Directive:
Render all of the data below as a numbered list, leaving out any blank lines.
*****
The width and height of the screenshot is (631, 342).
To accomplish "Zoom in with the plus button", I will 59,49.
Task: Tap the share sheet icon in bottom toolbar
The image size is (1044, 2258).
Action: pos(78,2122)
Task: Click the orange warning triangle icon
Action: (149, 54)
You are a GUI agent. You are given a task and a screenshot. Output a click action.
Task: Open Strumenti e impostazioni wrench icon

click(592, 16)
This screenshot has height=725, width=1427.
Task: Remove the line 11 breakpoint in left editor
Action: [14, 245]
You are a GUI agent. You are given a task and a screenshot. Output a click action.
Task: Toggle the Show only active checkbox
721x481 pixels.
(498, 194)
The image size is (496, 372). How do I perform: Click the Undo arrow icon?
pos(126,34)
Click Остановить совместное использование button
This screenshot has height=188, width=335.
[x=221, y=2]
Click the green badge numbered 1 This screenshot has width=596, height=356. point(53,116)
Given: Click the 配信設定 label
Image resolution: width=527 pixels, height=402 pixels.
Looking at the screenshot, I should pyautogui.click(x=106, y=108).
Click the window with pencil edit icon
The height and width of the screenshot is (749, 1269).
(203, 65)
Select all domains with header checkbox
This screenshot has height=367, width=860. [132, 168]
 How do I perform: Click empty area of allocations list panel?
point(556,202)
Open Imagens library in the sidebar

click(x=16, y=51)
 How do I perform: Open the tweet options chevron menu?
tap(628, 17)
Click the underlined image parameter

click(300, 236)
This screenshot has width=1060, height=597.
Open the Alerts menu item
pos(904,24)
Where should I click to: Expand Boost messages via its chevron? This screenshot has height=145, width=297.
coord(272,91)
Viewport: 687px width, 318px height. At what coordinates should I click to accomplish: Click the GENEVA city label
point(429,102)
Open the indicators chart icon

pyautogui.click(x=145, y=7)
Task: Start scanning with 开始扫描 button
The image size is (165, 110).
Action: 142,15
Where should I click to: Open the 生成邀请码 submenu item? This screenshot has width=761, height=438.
*****
Task response:
1. The width and height of the screenshot is (631, 342).
2. To accomplish "Zoom in with the plus button", I will 59,49.
3. Task: Tap the share sheet icon in bottom toolbar
4. The image size is (1044, 2258).
5. Action: pos(78,2122)
6. Task: Click the orange warning triangle icon
7. Action: (149, 54)
8. You are a GUI agent. You are given a task and a screenshot. Output a click action.
9. Task: Open Strumenti e impostazioni wrench icon
10. click(592, 16)
11. This screenshot has height=725, width=1427.
12. Task: Remove the line 11 breakpoint in left editor
13. Action: [14, 245]
14. You are a GUI agent. You are given a task and a screenshot. Output a click action.
15. Task: Toggle the Show only active checkbox
16. 721x481 pixels.
17. (498, 194)
18. The image size is (496, 372). How do I perform: Click the Undo arrow icon?
19. pos(126,34)
20. Click Остановить совместное использование button
21. This screenshot has height=188, width=335.
22. [x=221, y=2]
23. Click the green badge numbered 1 This screenshot has width=596, height=356. point(53,116)
24. Given: Click the 配信設定 label
25. Image resolution: width=527 pixels, height=402 pixels.
26. Looking at the screenshot, I should pyautogui.click(x=106, y=108).
27. Click the window with pencil edit icon
28. The height and width of the screenshot is (749, 1269).
29. (203, 65)
30. Select all domains with header checkbox
31. This screenshot has height=367, width=860. [132, 168]
32.  How do I perform: Click empty area of allocations list panel?
33. point(556,202)
34. Open Imagens library in the sidebar
35. click(x=16, y=51)
36.  How do I perform: Open the tweet options chevron menu?
37. tap(628, 17)
38. Click the underlined image parameter
39. click(300, 236)
40. This screenshot has width=1060, height=597.
41. Open the Alerts menu item
42. pos(904,24)
43. Where should I click to: Expand Boost messages via its chevron? This screenshot has height=145, width=297.
44. coord(272,91)
45. Viewport: 687px width, 318px height. At what coordinates should I click to accomplish: Click the GENEVA city label
46. point(429,102)
47. Open the indicators chart icon
48. pyautogui.click(x=145, y=7)
49. Task: Start scanning with 开始扫描 button
50. The image size is (165, 110).
51. Action: 142,15
52. Where should I click to: Open the 生成邀请码 submenu item? This screenshot has width=761, height=438.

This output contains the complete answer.